Oliver Wood prawie siedemnastoletni Gryfon jedzie ekspresem Hogwart na swój siódmy i ostatni rok nauki w Hogwarcie. Siedział sam, ponieważ jego najlepszy jak dotąd myślał przyjaciel wolał siedzieć z Krukonami. Cedric, który naprawdę go wspomagał przez ostatnie lata i wiedział o nim więcej niż sam Weasley dosiadł się do swojej koleżanki, która należała do Slytherinu. Oliver nie chciał im przeszkadzać.
- 'Wreszcie mam spokój od tego idioty' - pomyślał siedząc samotnie w przedziale. - 'Ale co jeśli zamiast niego przyjdzie ktoś gorszy?' - jego rozmyślenia przerwał dźwięk otwierających się drzwi przedziału.
- Tęskniłeś? - zapytał Marcus Flint... w tym momencie się obudził. Zdał sobie sprawę, że był to zwykły sen.
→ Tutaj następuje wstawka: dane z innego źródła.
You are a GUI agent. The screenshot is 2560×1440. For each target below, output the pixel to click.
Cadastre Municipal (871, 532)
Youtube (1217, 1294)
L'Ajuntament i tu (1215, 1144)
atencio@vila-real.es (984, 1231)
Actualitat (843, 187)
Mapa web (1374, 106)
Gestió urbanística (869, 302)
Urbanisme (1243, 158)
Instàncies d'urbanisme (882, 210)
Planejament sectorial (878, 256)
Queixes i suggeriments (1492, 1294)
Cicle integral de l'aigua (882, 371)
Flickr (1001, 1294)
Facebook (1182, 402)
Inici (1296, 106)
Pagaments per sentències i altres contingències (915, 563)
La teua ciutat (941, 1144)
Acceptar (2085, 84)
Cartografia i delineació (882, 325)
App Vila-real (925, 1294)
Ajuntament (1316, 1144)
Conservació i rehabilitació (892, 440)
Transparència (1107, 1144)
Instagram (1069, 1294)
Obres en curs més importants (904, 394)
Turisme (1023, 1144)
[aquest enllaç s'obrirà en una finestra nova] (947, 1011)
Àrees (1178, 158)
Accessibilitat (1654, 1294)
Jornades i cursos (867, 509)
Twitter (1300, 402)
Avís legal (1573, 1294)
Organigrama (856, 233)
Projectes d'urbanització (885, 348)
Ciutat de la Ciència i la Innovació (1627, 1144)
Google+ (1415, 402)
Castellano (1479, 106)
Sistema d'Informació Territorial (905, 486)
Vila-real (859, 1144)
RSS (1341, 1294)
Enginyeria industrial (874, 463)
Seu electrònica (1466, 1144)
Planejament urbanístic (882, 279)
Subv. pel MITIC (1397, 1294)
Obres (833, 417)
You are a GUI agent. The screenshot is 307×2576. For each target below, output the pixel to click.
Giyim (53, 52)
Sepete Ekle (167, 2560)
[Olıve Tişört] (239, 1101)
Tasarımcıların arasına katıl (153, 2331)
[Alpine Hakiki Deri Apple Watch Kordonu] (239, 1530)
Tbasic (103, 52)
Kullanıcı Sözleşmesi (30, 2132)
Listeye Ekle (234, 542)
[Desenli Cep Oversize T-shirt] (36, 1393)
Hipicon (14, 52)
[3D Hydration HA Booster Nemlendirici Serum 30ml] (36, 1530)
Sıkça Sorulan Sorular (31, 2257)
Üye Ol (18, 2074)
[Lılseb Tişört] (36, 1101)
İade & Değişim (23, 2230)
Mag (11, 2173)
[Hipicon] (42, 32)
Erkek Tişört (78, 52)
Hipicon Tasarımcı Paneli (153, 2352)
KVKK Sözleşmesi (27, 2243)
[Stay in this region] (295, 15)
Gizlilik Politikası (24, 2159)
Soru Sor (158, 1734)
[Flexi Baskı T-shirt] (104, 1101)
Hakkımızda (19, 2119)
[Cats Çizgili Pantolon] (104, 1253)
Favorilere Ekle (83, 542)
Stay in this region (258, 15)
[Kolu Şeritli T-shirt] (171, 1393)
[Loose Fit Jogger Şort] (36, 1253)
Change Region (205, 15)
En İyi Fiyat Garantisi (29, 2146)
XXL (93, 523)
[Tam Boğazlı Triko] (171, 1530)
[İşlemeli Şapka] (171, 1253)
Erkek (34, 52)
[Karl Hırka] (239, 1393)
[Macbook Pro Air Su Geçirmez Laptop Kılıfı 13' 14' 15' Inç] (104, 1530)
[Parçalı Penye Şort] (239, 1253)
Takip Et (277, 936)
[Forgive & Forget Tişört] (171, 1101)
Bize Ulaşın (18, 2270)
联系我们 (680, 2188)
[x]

Dalej jechał ekspresem Hogwart. Usłyszał, że drzwi się otwierają.
- Coś z wózka kochaneczku? - chciał odpowiedzieć, ale do przedziału wbiegli dwaj młodzi chłopcy, wydawali się nierozłączni.
- Złap mnie! - odezwał się ten w czarnej szacie bez widocznego koloru domu, jego głos objawił się echem.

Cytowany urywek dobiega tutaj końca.